Since the first uses of CIPA as a mechanism for data protection-related lawsuits a few years ago,^[9] these arguments have moved the needle for the recognition of privacy harms not otherwise tackled by CCPA enforcement and for businesses to adopt privacy best practices that are also required by CCPA. However, trade groups argue that smaller businesses do not have the Big Tech-sized vault of resources they feel are necessary to defend themselves in litigation, especially as each CIPA violation can amount to $5,000, per instance, per consumer. This has led to CIPA suits ending in quick settlements, which in turn has attracted more litigants. This contributes to what law firms have deemed “hold[ing] businesses ransom based on their use of everyday online technologies.”

In response, Senator Anna Caballero, along with other California state senators and assemblymembers on both sides of the aisle, sponsored SB 690 to curb the “explosion of [CIPA] lawsuits filed against businesses using common website tools like cookies” and give some relief to businesses using web tracking technologies if they are being used for “a commercial business purpose.”^[10] This term is defined as “the processing of personal information that . . . is performed to further a business purpose” and is subject to a consumer’s CCPA opt-out rights. The wide berth this exception gives to businesses would shield them from CIPA liability, and is cheered on by tort reform groups and law firms alike, while receiving backlash from privacy and consumer advocate groups like the Electronic Frontier Foundation, Consumer Federation of California, ACLU California Action, Privacy Rights Clearinghouse, and the California Low Income Consumers Coalition.

Moving Forward

Despite receiving unanimous votes in the state Senate, SB 690 did not pass in the Assembly and was ultimately held as a two-year bill, meaning it will have a chance to be reconsidered in the next calendar year. In a surprising move, Senator Caballero, the primary sponsor of the bill, made the decision to pause the bill in the Assembly until at least 2026, citing “outstanding concerns around consumer privacy.”

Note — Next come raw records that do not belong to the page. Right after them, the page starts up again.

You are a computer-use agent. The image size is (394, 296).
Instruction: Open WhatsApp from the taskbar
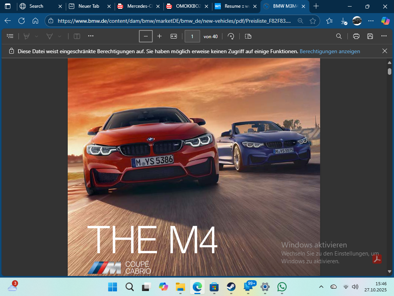282,287
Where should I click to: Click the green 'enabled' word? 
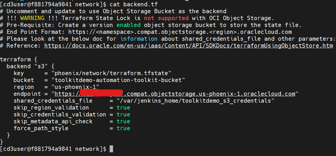129,25
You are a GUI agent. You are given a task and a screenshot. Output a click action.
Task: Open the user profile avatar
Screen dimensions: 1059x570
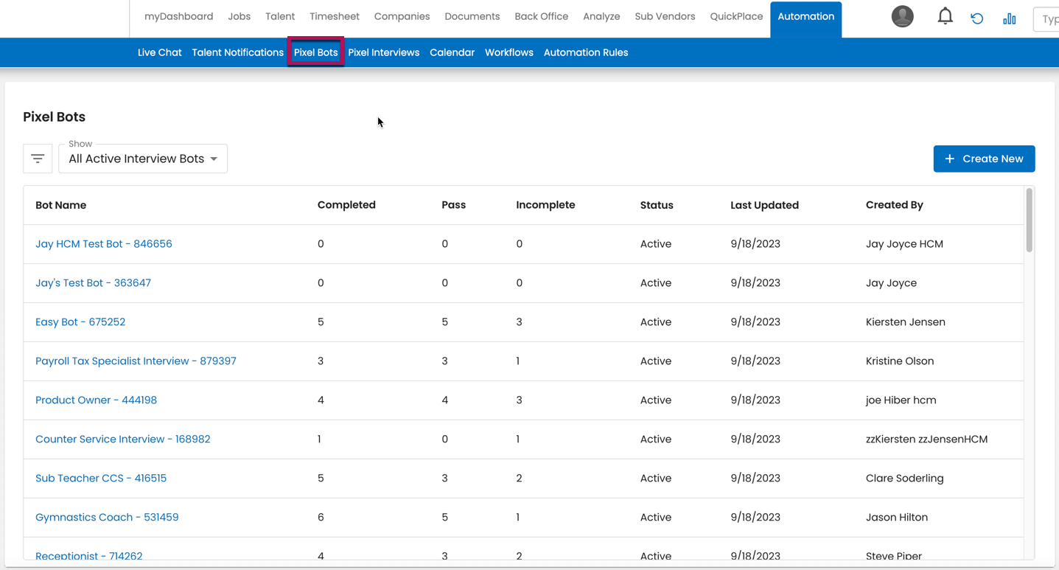pyautogui.click(x=902, y=16)
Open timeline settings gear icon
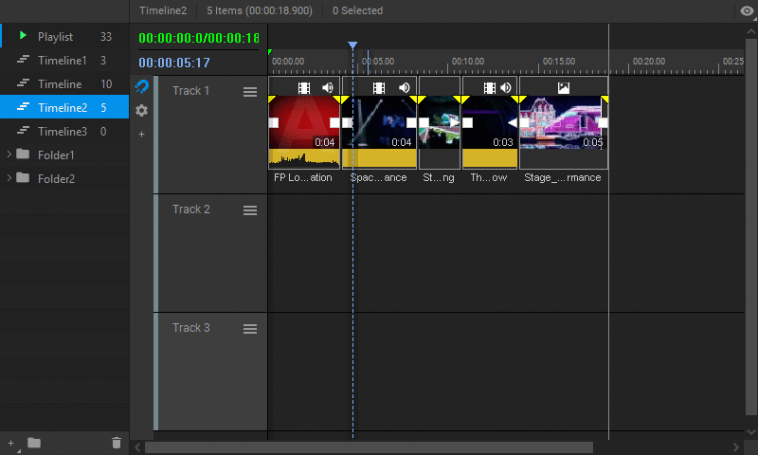Viewport: 758px width, 455px height. tap(141, 110)
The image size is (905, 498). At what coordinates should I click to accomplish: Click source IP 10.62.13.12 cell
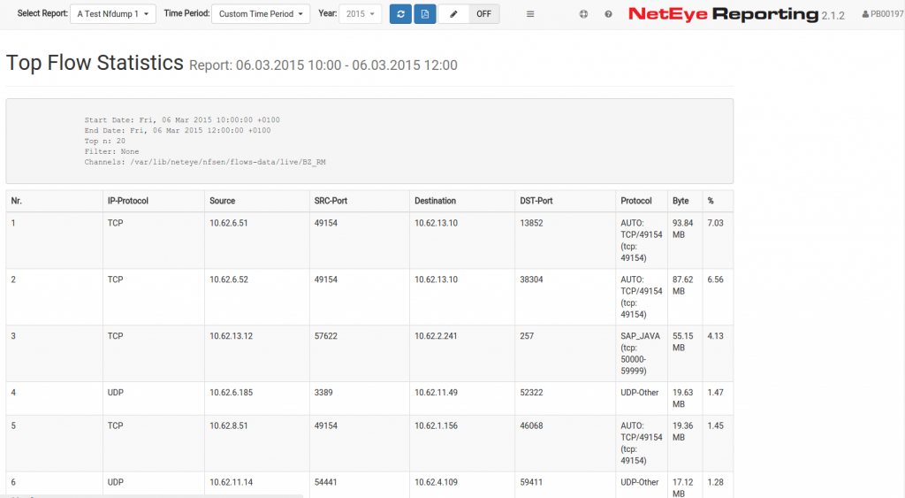click(231, 336)
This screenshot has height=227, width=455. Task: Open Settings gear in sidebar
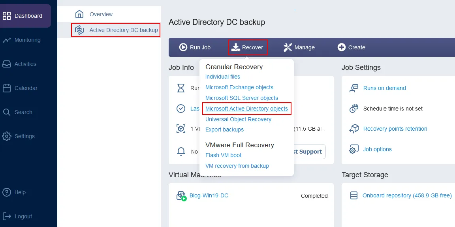point(7,136)
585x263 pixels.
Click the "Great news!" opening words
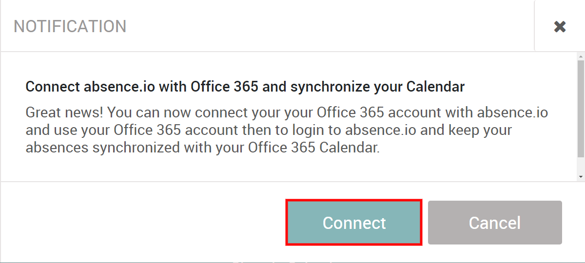(x=64, y=113)
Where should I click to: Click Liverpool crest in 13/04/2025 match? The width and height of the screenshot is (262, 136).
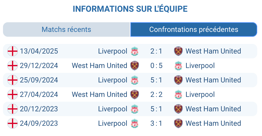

The Senator’s remarks, in addition to the bill slowly coming to a halt at the hands of its primary sponsor after a relatively quick set of amendments and votes in the first chamber, may indicate a loss of steam for the future of this bill. For now, concerned businesses should continue to take proactive steps to limit CIPA exposure by reviewing their website’s tracking technologies to make sure only the stated data is being collected, monitoring what types of data are being transmitted by the trackers that are used, ensuring privacy policies reflect actual internal practices, and updating cookie banner language to provide the option for true consent.

Related Articles:

• AI and Privacy: A Guide to California’s Recently Passed Legislation By: Afshan Bhatia, Anokhy Desai, Kewa Jiang, and Hina Moheyuddin
• Status Update on California AI, Privacy and Technology-Related Bills By: Kewa Jiang
• SB 420 and Automated Decision Systems: California’s Next Step on AI Regulation By: Adriana Beach

---

^[1] Cal. Penal Code §§630 et seq.

^[2] Id. at §632.5.

^[3] Id. at §632.6.

^[4] Id. at §632.7.

^[5] Id. at §632.01.

^[6] California Consumer Privacy Act, Cal. Civ. Code §1798.100 et seq.

^[7] Cal. Penal Code §638.50(b).

^[8] Greenley v. Kochava, 684 F. Supp. 3d 1024 (S.D. Cal. 2023).

^[9] Id.

^[10] SB 690, Crimes: Invasion of Privacy (proposed), §638.50 (e).